Las ventajas de la adaptación ante el riesgo están que se posibilita una vida cotidiana que al menos llamamos “normal”; eso que los habitantes en Culiacán definen como “si sabes comportarte, es muy tranquilo”. Las grandes desventajas de la adaptación están también en la normalización, sobre todo cuando nos aleja de la búsqueda de soluciones: de las respuestas que podemos construir en colectivo, desde el poder ciudadano que implica sinergia, y también en exigencia y observación de quienes representan o deben representar nuestros intereses en los cargos públicos.
En Sinaloa ahora enfrentamos otros riesgos; los que ha traído la pandemia, la desinformación y un temor que en ciertos grupos parecería ir en dos extremos, pero que se unen en una misma definición: el comportamiento esquivo; tanto para relajar los cuidados como para encerrarse en un miedo insostenible. Ambos emanan de un cálculo del riesgo desde interpretaciones particulares que no siempre corresponden a los hechos, o que sí corresponden, pero no son efectivas. Para analizar esto hay caminos desde la psicología clínica, pero también desde otras visiones.

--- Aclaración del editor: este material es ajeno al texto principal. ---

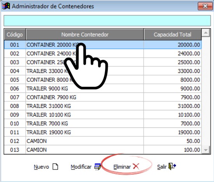This screenshot has width=214, height=182.
Task: Click the Nombre Contenedor column header
Action: click(85, 34)
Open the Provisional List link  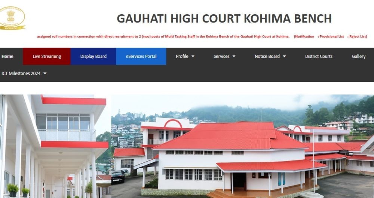(x=332, y=37)
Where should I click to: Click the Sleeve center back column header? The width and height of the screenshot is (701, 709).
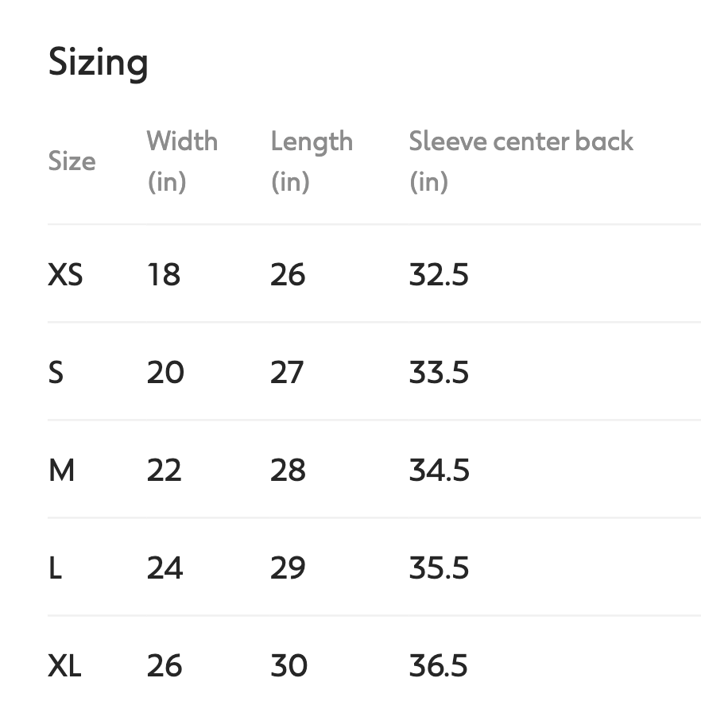[521, 161]
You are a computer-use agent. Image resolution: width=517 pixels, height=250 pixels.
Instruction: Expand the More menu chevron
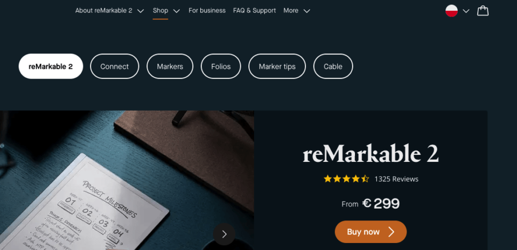pyautogui.click(x=306, y=11)
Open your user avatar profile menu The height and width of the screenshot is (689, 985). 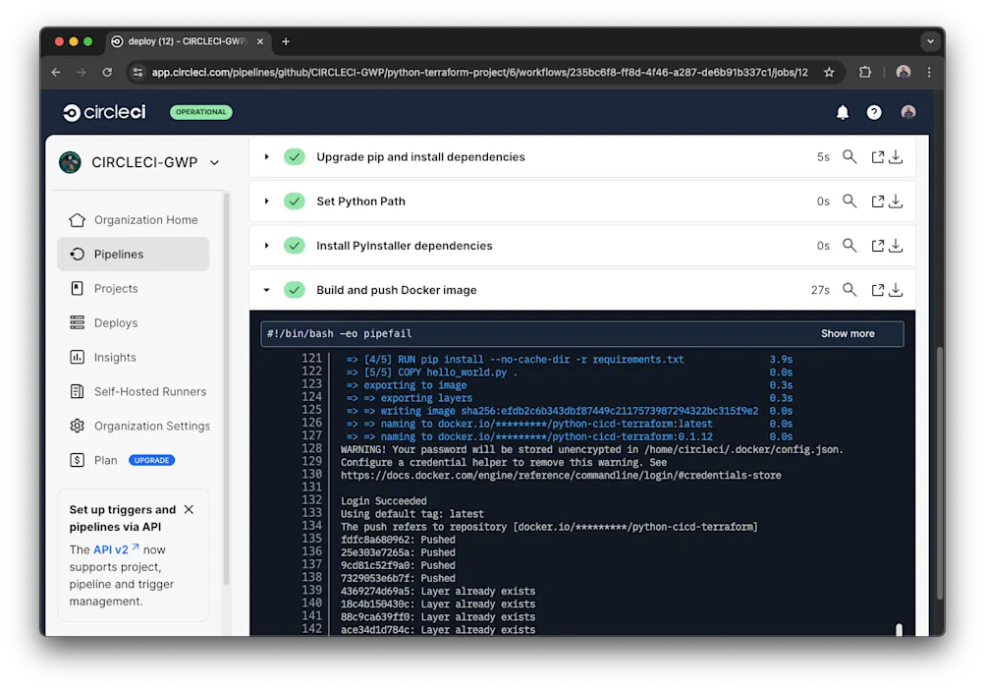tap(907, 112)
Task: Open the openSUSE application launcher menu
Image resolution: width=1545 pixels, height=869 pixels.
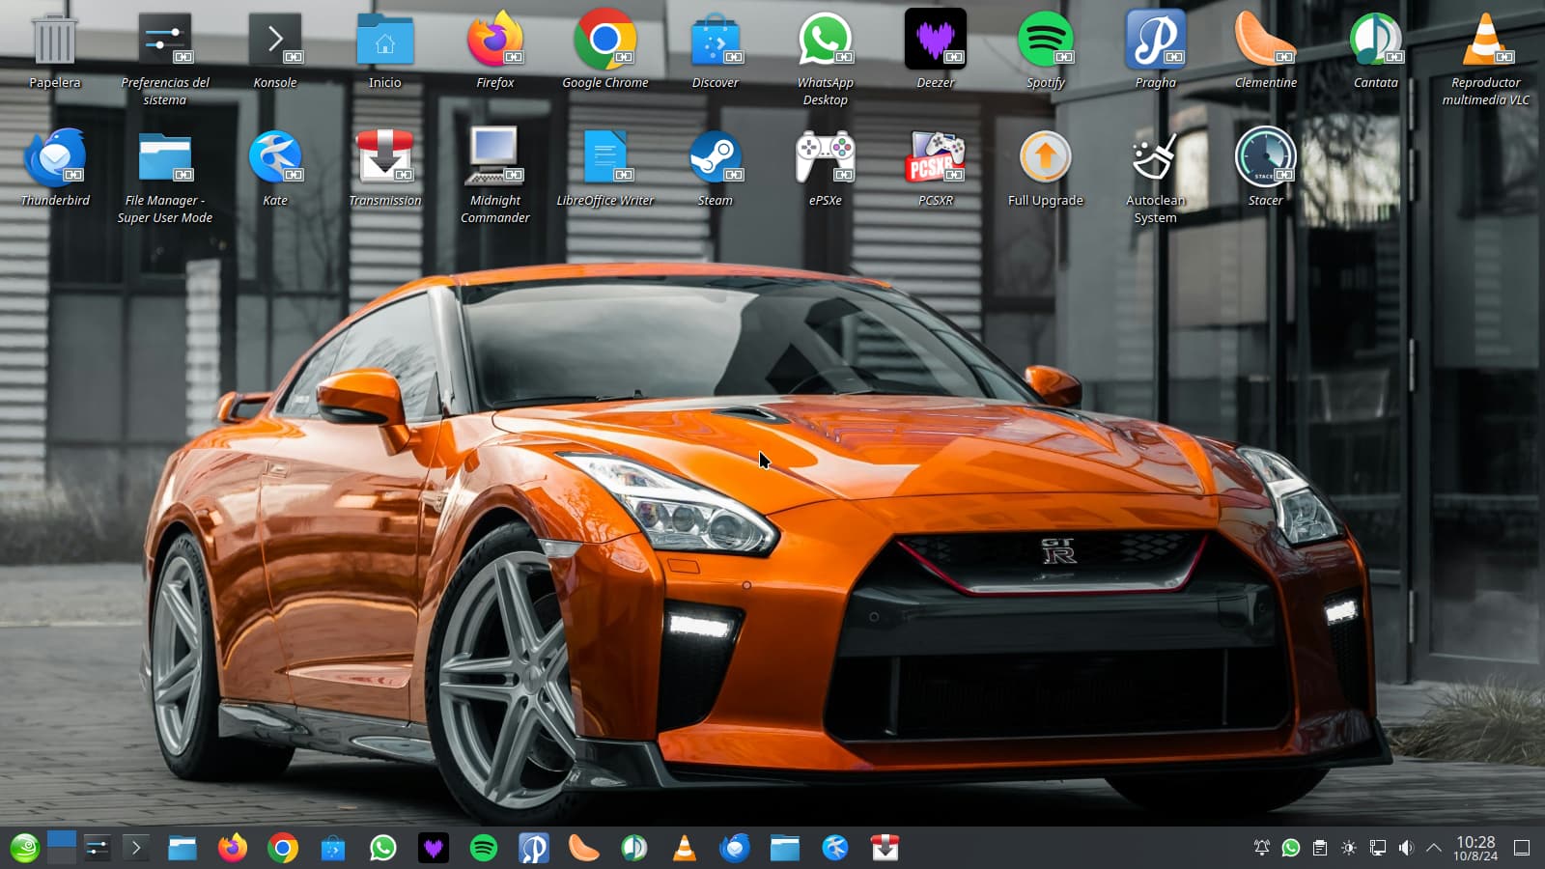Action: coord(24,848)
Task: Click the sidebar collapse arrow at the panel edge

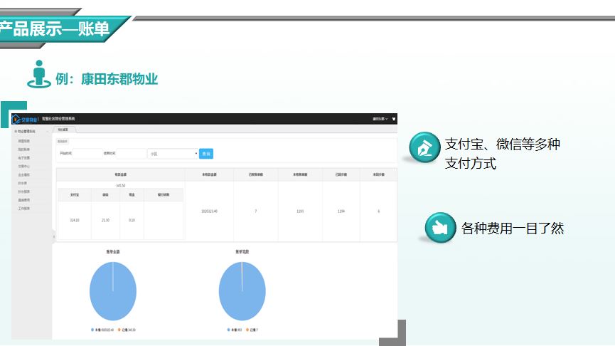Action: pos(53,236)
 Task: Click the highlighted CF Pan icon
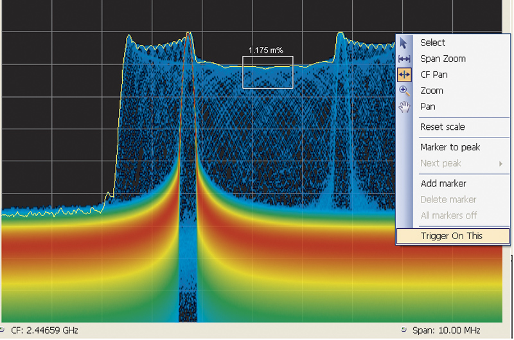point(404,75)
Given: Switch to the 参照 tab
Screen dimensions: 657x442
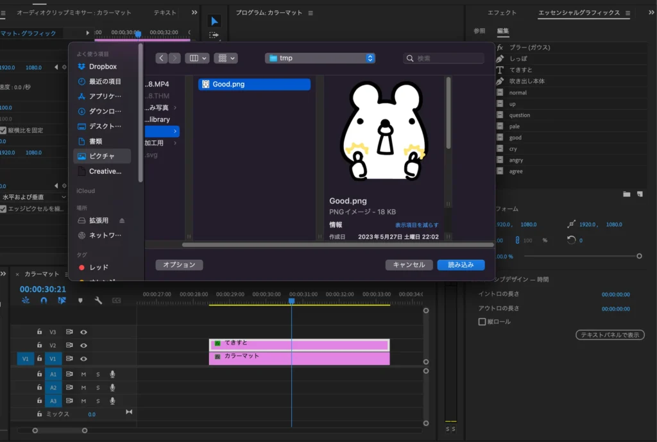Looking at the screenshot, I should click(x=479, y=31).
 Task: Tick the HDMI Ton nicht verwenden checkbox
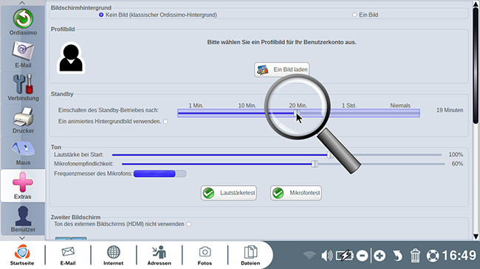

Ni la violencia ni la propagación del virus desparecerán de la noche a la mañana. Toca encontrar respuestas efectivas, no desde una adaptación pasiva sino inteligente, colectiva y en exigencia. Estos dos fenómenos, la pandemia por el SARS-CoV-2 y la pandemia de homicidios- desapariciones, muy diferentes y ambos letales, requieren de lo mejor de nuestras capacidades para concertar acuerdos, trabajar y ser creativos. Para esto, en necesario no paralizarnos por el miedo.
Hoy me gustaría contestar; tengo una respuesta para aquella chica que levantó la mano, allá en la Universidad de Guelph... Sí tengo miedo, le diría, y así acciono.